The Water Cycle
Evaporation and Condensation: The Water Cycle
The Water Cycle
The Water Cycle
What you'll learn
- The water cycle is the continuous journey of water between the oceans, land, and the atmosphere.
- Four main steps: evaporation (water rises as vapour), condensation (vapour cools into clouds), precipitation (rain, snow, or hail falls), and collection (water gathers in rivers, lakes, and oceans).
- The water cycle repeats endlessly, powered by heat from the Sun.
- To connect evaporation and condensation topics into one complete natural cycle.
Key concepts
Level 1 — The four main steps
Verbal: The Sun heats water in oceans, rivers, and lakes, causing evaporation. The vapour rises, cools, and condenses into clouds. When droplets in clouds become heavy enough, they fall as precipitation (rain/snow). This water collects in rivers, lakes, and oceans, ready to evaporate again.
Symbolic: Evaporation → Condensation → Precipitation → Collection → (repeat).
| Step | What happens | Where you see it |
|---|---|---|
| Evaporation | Water turns to vapour from heat | Ocean, lake, river surfaces |
| Condensation | Vapour cools into tiny droplets | Clouds forming in the sky |
| Precipitation | Droplets fall as rain, snow, or hail | Rainfall, snowfall |
| Collection | Water gathers in water bodies | Rivers, lakes, oceans, groundwater |
Everyday link: Rain falling today may be water that evaporated from a faraway ocean days earlier.
Level 2 — Why the water cycle keeps going
Verbal: The Sun's heat energy powers the whole cycle by driving evaporation; gravity pulls condensed water back down as precipitation. Since the Sun keeps shining, the cycle never stops.
Real-life: Plants also add water vapour to the air through a process called transpiration (water vapour released from leaves), adding to the water cycle alongside evaporation from oceans and lakes.
| Driving force | Role in the water cycle |
|---|---|
| Sun's heat | Powers evaporation from oceans, lakes, rivers |
| Cooling air at height | Causes condensation into clouds |
| Gravity | Pulls heavy droplets down as rain/snow |
| Rivers/streams | Carry collected water back toward oceans |
Worked example
Trace a single drop of ocean water through the water cycle back to the ocean.
Step 1 — Sun heats the ocean surface; the drop evaporates into water vapour.
Step 2 — Vapour rises, cools, and condenses into a tiny droplet inside a cloud.
Step 3 — The droplet joins others until it is heavy enough to fall as rain over land.
Step 4 — Rainwater flows into a river, which carries it back to the ocean.
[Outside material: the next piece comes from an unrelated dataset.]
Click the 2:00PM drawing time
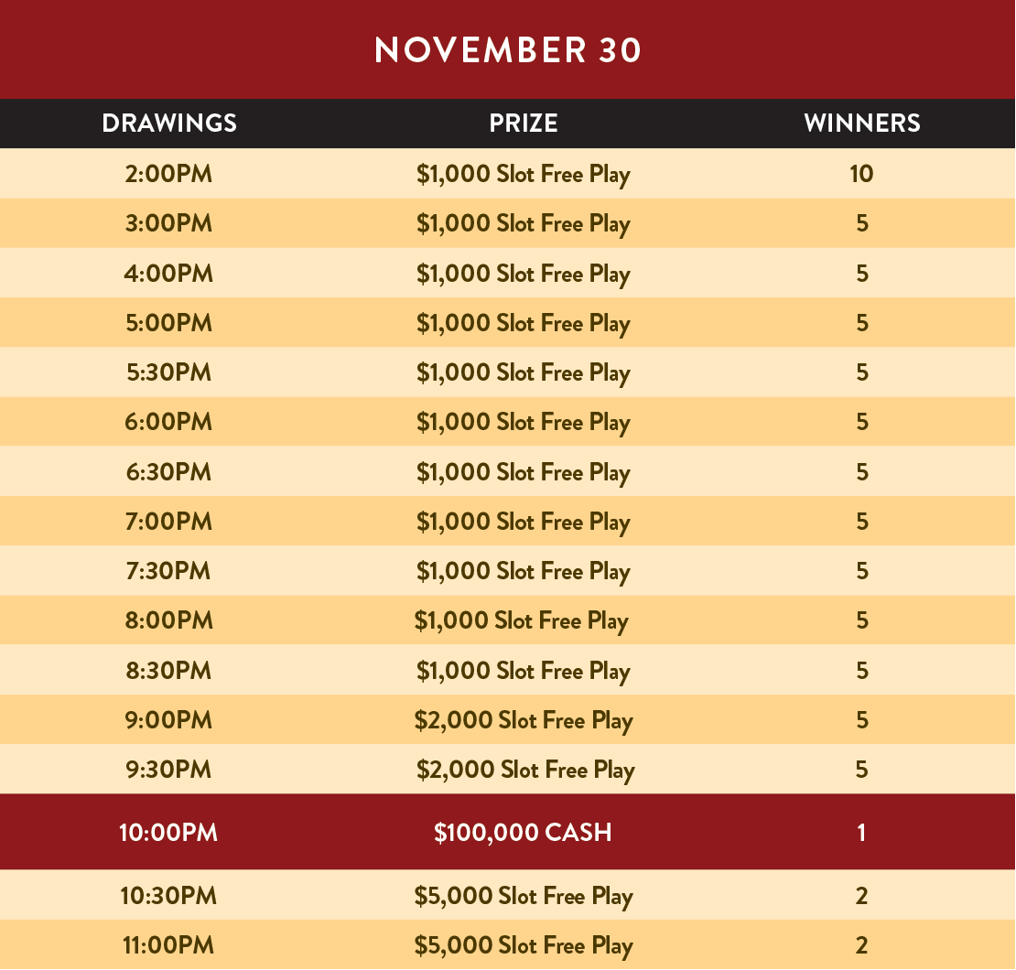Image resolution: width=1016 pixels, height=970 pixels. coord(168,174)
Answer: The drop moves through evaporation, condensation, precipitation, and collection back to the ocean.
Why does the water cycle never run out of water?
Step 1 — Water only changes form and location; it is not created or destroyed.
Step 2 — Evaporation, condensation, and precipitation simply move the same water around endlessly.
Answer: The same water keeps cycling through the same four steps, so it never runs out.
Common mistakes
| Mistake | Why it happens | Fix |
|---|---|---|
| Rain is "new" water made in the clouds | Missing the source of cloud water | Clouds form from evaporated water that was already on Earth, not newly created water |
| The water cycle only happens near oceans | Overlooking rivers, lakes, plants | Evaporation and transpiration happen from rivers, lakes, soil, and plants too |
| Water disappears forever after evaporating | Not tracing the full cycle | Evaporated water condenses and returns as precipitation |
| The cycle has a fixed starting point | Thinking in a straight line, not a loop | The water cycle is a continuous loop with no true beginning or end |
Quick check
- Name the four main steps of the water cycle in order.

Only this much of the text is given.